Mashrou' Leila Are Banned from Jordan for Supporting LGBTQ Rights but Refuse to Be Censored

We talk to the wildly popular Lebanese band about their recent ban in the wake of the Jordanian conservative authorities pressuring the country's Ministry of Tourism.

by Mary von Aue
Apr 28 2016, 1:17pm

Outrage spread across Jordan and the Middle East this week after Lebanese rock band Mashrou’ Leila were forced to cancel their Friday concert in Amman. Jordan’s Ministry of Tourism withdrew the band’s license to perform in what seems to be a blatant censoring of Mashrou’ Leila’s outspoken support of gender equality, gay rights, and religious freedom.

In a statement from the band, the Ministry reportedly justified their move by claiming the government was concerned for the performance space, Amman’s Roman Amphitheatre, and questioned whether Mashrou’ Leila could maintain the “authenticity” of the site. Only problem is that the band has performed in that location three times already, and followed all the necessary procedures that had worked in the past.

Amman has been a major hub for Leilaholics, not just from Jordan but throughout the region. Fans in Palestine are known to take buses into the city while many others fly in to join the sold-out crowds. Their fans are nothing short of -holics, loyal to the band who changed the discourse on gender equality with their music. In one fan’s recording of an Amman concert, lead singer Hamed Sinno’s voice is barely audible in “Wa Nueid,” an anthem that captures the frustrations leading up to Arab Spring and asks to push onward. His voice is drowned out by the crowd screaming every lyric like a battle hymn, and it just so happens to take place in the very amphitheatre whose “authenticity” the government feels it must protect.

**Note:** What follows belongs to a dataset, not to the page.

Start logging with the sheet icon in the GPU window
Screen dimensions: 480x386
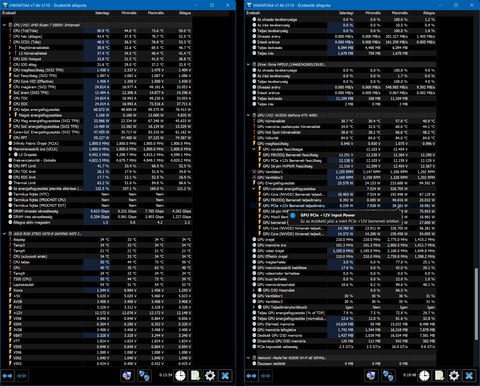point(439,376)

Despite the Ministry’s official reasoning, Sinno explained to VICE Canada’s Simon Coutu how conservative authorities influenced the government’s change of heart. Mashrou’ Leila were informally told that because of their progressive stance, conservative religious figures pressured city authorities. The band didn’t cancel the concert right away because they believed Jordan’s government would eventually come to their senses and grant the license to perform. “They kept making us wait,” Hamed explained, “but then a parliament member, someone from the ministry of interior, and a clergyman all started making statements that they support the ban on Mashrou’ Leila, and they think our music is at odds with what they define as Jordanian morality and customs and tradition.”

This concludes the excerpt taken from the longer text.